Frage: Wenn Boulevard-Zeitungen Sie jetzt Miss „Bein“ nennen, finden Sie das eher peinlich oder lustig?

SUDING: Es ist nicht das erste Mal, dass ich so etwas erlebe, ich habe es mir abgewöhnt, das es zu bewerten. Ich mache freidemokratische Politik, und die Aufregung drum herum nehme ich zur Kenntnis, manchmal auch schmunzelnd.

Frage: Kein Kalkül hinter solchen Auftritten?
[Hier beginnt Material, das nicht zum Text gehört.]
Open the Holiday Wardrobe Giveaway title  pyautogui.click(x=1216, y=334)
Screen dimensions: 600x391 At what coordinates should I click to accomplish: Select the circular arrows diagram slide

SUDING: Ich habe den Kameramann mit Sicherheit nicht dafür bezahlt, dass er mich so oder anders filmt. Und ich habe auch Herrn Gniffke nicht gebeten, sich bei mir öffentlich zu entschuldigen.

Frage: Ist Ihre Kleidung im Wahlkampf generell Zufall oder Strategie?

SUDING: Jeder Politiker, der auf einer Bühne steht, macht sich Gedanken über seine Wirkung, dabei spielt natürlich die Kleidung auch eine Rolle. Ich versuche immer, mich so anzuziehen, dass ich mich gut fühle. Oft Jeans und Jackett, zu manchen Anlässen wie Dreikönig kleide ich mich businessmäßig. Deshalb Rock und Pumps. Oder, Lencke?

STEINER: Auf einer Bühne muss man sich wohlfühlen. Außerdem muss Frau doch wohl Frau sein dürfen. Sollen wir uns verkleiden wie ein Mann, um erfolgreich zu sein? Nö. Wir tragen, was wir wollen: Kleid, Jeans, Rock, fertig.

Frage: Sie haben ja den Slogan „kompetent, hübsch, hanseatisch“ ausgegeben, Frau Steiner. Das klingt schon ein bisschen nach Strategie, oder?

STEINER: Das war aber nicht strategisch gemeint. Das sind schlicht Tatsachen.

Frage: Ist Katja Suding ein Vorbild oder gar ein Auslöser für Ihre überraschende politische Karriere?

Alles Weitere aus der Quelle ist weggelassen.